This is a subject near and dear to my heart since... I've spent months fighting it whereas everything else on my MS-II is a gimmie.

I've heard a lot of people mention that the OEMs use "very advanced" inputs which can't be copied by the amature, however I don't believe they are spending $7,000 an ECU and it's only bits of baked sand anyways. So I popped open my ecu and did a little digging:

Image

And discovered the inputs (which had components that were very nicely numbered, kudos Mazda) were two identical circuits, one for the cam sensor, one for the crank. The crank sensor sees some very fast (angular) pulses, especially at full tilt.

The circuit is based around this chip:
Image

and the whole circuit, including a filter cap, looks like so:
Image


To give a little background, I started with these:
Image
Which were based on a similar design used with some success by a friend who has his ecu in parallel with the OEM ecu. I only added a pull up resistor, but was having strange bucking issues, so added a filter cap. The trouble is finding a cap which takes the noise and leaves the signal.

This circuit worked well also:
Image

But in general, they all had issues. Notice one input is inverting, and one is not (note, if I forget to put this in the features thread, the ability to accept either polarity signal on either sensor would be nice.). This is due to unreliable behavior of the leading tooth edge on most Hall Effect sensors I have read about, at low speed (under cranking conditions). This unreliable behavior led me to think the sensors were inverted relative to each other, although it turned out not to be.

◆ **MATERIAL**:
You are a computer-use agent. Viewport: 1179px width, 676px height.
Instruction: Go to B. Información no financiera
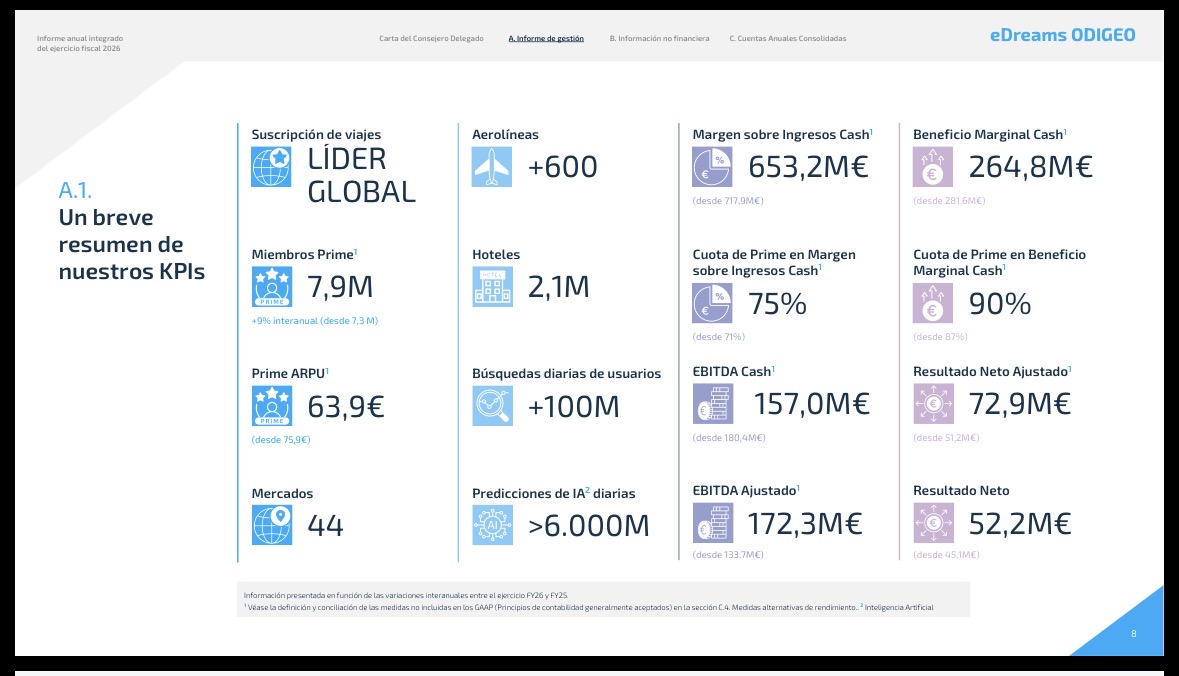coord(659,38)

◆ **OBJECTIVES**:
**A)** In the ECU sensor input post, return the passage starting with "And discovered the" and going on through "at full tilt.", copied word for word.
**B)** According to the ECU sensor input post, why did the author add a filter cap to the circuit? Answer in one to three sentences.
**C)** In the ECU sensor input post, what does each of the two identical input circuits serve?

◆ **THE RESPONSES**:
**A)**
And discovered the inputs (which had components that were very nicely numbered, kudos Mazda) were two identical circuits, one for the cam sensor, one for the crank. The crank sensor sees some very fast (angular) pulses, especially at full tilt.

**B)** The author started from a friend's design and added only a pull-up resistor, but that setup caused strange bucking issues. The filter cap was added to deal with them.

**C)** One serves the cam sensor and the other serves the crank sensor.